*Exercise aim*:
The entries underneath need to be duplicated exactly, with none omitted.

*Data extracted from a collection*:
————————
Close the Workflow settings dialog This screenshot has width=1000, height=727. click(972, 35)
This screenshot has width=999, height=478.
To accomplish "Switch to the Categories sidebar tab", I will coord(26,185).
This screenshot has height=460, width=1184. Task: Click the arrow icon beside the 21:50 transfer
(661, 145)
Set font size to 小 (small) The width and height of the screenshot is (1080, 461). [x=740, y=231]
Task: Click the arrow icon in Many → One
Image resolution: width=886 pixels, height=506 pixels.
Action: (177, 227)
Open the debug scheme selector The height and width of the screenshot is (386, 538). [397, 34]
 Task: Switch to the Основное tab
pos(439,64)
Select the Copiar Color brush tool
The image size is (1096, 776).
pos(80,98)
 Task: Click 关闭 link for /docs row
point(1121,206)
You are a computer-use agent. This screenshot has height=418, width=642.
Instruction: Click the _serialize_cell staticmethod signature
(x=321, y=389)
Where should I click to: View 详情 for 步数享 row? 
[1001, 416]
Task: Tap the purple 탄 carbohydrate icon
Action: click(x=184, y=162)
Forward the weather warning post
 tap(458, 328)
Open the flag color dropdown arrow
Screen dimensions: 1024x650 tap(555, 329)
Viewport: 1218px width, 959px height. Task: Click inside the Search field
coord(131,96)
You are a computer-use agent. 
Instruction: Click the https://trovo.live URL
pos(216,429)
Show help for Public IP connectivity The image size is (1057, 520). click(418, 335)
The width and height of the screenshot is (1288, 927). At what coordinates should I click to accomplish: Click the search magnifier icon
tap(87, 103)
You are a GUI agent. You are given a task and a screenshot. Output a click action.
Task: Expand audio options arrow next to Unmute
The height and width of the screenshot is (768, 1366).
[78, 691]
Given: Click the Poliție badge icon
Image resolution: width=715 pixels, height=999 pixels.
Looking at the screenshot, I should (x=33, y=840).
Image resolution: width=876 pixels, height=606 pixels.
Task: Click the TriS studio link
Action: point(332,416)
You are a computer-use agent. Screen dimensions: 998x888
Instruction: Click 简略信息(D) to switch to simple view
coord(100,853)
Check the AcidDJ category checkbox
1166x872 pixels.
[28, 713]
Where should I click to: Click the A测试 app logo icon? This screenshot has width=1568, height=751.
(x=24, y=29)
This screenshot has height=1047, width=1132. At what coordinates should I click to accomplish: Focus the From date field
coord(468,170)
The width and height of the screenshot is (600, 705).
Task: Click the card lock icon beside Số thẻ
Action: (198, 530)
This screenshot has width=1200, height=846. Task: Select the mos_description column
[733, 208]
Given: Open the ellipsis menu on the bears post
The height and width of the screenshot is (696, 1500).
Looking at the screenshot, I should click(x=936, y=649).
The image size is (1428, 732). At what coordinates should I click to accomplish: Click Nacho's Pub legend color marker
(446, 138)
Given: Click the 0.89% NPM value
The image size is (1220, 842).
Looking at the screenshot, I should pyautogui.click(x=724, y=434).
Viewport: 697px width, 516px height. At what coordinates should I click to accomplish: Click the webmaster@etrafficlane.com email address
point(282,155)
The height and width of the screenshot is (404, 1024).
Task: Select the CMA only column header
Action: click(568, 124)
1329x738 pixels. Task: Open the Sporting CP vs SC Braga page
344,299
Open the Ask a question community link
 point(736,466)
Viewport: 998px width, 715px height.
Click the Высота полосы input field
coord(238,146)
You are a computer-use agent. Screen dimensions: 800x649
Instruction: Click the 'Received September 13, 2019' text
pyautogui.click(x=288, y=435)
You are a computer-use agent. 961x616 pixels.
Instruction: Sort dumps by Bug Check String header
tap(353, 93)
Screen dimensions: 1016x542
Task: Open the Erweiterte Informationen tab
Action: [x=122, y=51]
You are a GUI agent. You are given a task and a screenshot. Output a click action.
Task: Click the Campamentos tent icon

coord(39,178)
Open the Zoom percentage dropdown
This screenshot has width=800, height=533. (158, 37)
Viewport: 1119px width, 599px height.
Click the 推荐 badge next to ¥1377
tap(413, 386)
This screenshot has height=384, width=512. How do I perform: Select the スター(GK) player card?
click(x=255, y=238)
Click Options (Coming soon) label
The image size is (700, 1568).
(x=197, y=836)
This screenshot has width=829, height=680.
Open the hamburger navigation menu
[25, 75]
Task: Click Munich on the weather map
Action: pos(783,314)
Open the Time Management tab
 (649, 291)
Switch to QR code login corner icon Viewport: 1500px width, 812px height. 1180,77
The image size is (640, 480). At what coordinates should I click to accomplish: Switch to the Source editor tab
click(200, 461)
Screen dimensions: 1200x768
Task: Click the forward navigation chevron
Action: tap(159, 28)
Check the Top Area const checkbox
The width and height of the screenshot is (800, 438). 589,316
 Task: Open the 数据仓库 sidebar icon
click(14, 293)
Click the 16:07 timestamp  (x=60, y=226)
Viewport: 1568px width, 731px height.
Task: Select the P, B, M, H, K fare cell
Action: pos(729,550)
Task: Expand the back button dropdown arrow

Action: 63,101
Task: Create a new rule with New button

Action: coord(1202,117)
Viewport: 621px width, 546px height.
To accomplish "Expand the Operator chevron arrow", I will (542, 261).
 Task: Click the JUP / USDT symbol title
————————
*Response to this exercise*:
Close the Workflow settings dialog This screenshot has width=1000, height=727. click(972, 35)
This screenshot has width=999, height=478.
To accomplish "Switch to the Categories sidebar tab", I will coord(26,185).
This screenshot has height=460, width=1184. Task: Click the arrow icon beside the 21:50 transfer
(661, 145)
Set font size to 小 (small) The width and height of the screenshot is (1080, 461). [x=740, y=231]
Task: Click the arrow icon in Many → One
Image resolution: width=886 pixels, height=506 pixels.
Action: (177, 227)
Open the debug scheme selector The height and width of the screenshot is (386, 538). [397, 34]
 Task: Switch to the Основное tab
pos(439,64)
Select the Copiar Color brush tool
The image size is (1096, 776).
pos(80,98)
 Task: Click 关闭 link for /docs row
point(1121,206)
You are a computer-use agent. This screenshot has height=418, width=642.
Instruction: Click the _serialize_cell staticmethod signature
(x=321, y=389)
Where should I click to: View 详情 for 步数享 row? 
[1001, 416]
Task: Tap the purple 탄 carbohydrate icon
Action: click(x=184, y=162)
Forward the weather warning post
 tap(458, 328)
Open the flag color dropdown arrow
Screen dimensions: 1024x650 tap(555, 329)
Viewport: 1218px width, 959px height. Task: Click inside the Search field
coord(131,96)
You are a computer-use agent. 
Instruction: Click the https://trovo.live URL
pos(216,429)
Show help for Public IP connectivity The image size is (1057, 520). click(418, 335)
The width and height of the screenshot is (1288, 927). At what coordinates should I click to accomplish: Click the search magnifier icon
tap(87, 103)
You are a GUI agent. You are given a task and a screenshot. Output a click action.
Task: Expand audio options arrow next to Unmute
The height and width of the screenshot is (768, 1366).
[78, 691]
Given: Click the Poliție badge icon
Image resolution: width=715 pixels, height=999 pixels.
Looking at the screenshot, I should (x=33, y=840).
Image resolution: width=876 pixels, height=606 pixels.
Task: Click the TriS studio link
Action: point(332,416)
You are a computer-use agent. Screen dimensions: 998x888
Instruction: Click 简略信息(D) to switch to simple view
coord(100,853)
Check the AcidDJ category checkbox
1166x872 pixels.
[28, 713]
Where should I click to: Click the A测试 app logo icon? This screenshot has width=1568, height=751.
(x=24, y=29)
This screenshot has height=1047, width=1132. At what coordinates should I click to accomplish: Focus the From date field
coord(468,170)
The width and height of the screenshot is (600, 705).
Task: Click the card lock icon beside Số thẻ
Action: (198, 530)
This screenshot has width=1200, height=846. Task: Select the mos_description column
[733, 208]
Given: Open the ellipsis menu on the bears post
The height and width of the screenshot is (696, 1500).
Looking at the screenshot, I should click(x=936, y=649).
The image size is (1428, 732). At what coordinates should I click to accomplish: Click Nacho's Pub legend color marker
(446, 138)
Given: Click the 0.89% NPM value
The image size is (1220, 842).
Looking at the screenshot, I should pyautogui.click(x=724, y=434).
Viewport: 697px width, 516px height. At what coordinates should I click to accomplish: Click the webmaster@etrafficlane.com email address
point(282,155)
The height and width of the screenshot is (404, 1024).
Task: Select the CMA only column header
Action: click(568, 124)
1329x738 pixels. Task: Open the Sporting CP vs SC Braga page
344,299
Open the Ask a question community link
 point(736,466)
Viewport: 998px width, 715px height.
Click the Высота полосы input field
coord(238,146)
You are a computer-use agent. Screen dimensions: 800x649
Instruction: Click the 'Received September 13, 2019' text
pyautogui.click(x=288, y=435)
You are a computer-use agent. 961x616 pixels.
Instruction: Sort dumps by Bug Check String header
tap(353, 93)
Screen dimensions: 1016x542
Task: Open the Erweiterte Informationen tab
Action: [x=122, y=51]
You are a GUI agent. You are given a task and a screenshot. Output a click action.
Task: Click the Campamentos tent icon

coord(39,178)
Open the Zoom percentage dropdown
This screenshot has width=800, height=533. (158, 37)
Viewport: 1119px width, 599px height.
Click the 推荐 badge next to ¥1377
tap(413, 386)
This screenshot has height=384, width=512. How do I perform: Select the スター(GK) player card?
click(x=255, y=238)
Click Options (Coming soon) label
The image size is (700, 1568).
(x=197, y=836)
This screenshot has width=829, height=680.
Open the hamburger navigation menu
[25, 75]
Task: Click Munich on the weather map
Action: pos(783,314)
Open the Time Management tab
 (649, 291)
Switch to QR code login corner icon Viewport: 1500px width, 812px height. 1180,77
The image size is (640, 480). At what coordinates should I click to accomplish: Switch to the Source editor tab
click(200, 461)
Screen dimensions: 1200x768
Task: Click the forward navigation chevron
Action: tap(159, 28)
Check the Top Area const checkbox
The width and height of the screenshot is (800, 438). 589,316
 Task: Open the 数据仓库 sidebar icon
click(14, 293)
Click the 16:07 timestamp  (x=60, y=226)
Viewport: 1568px width, 731px height.
Task: Select the P, B, M, H, K fare cell
Action: pos(729,550)
Task: Expand the back button dropdown arrow

Action: 63,101
Task: Create a new rule with New button

Action: coord(1202,117)
Viewport: 621px width, 546px height.
To accomplish "Expand the Operator chevron arrow", I will (542, 261).
 Task: Click the JUP / USDT symbol title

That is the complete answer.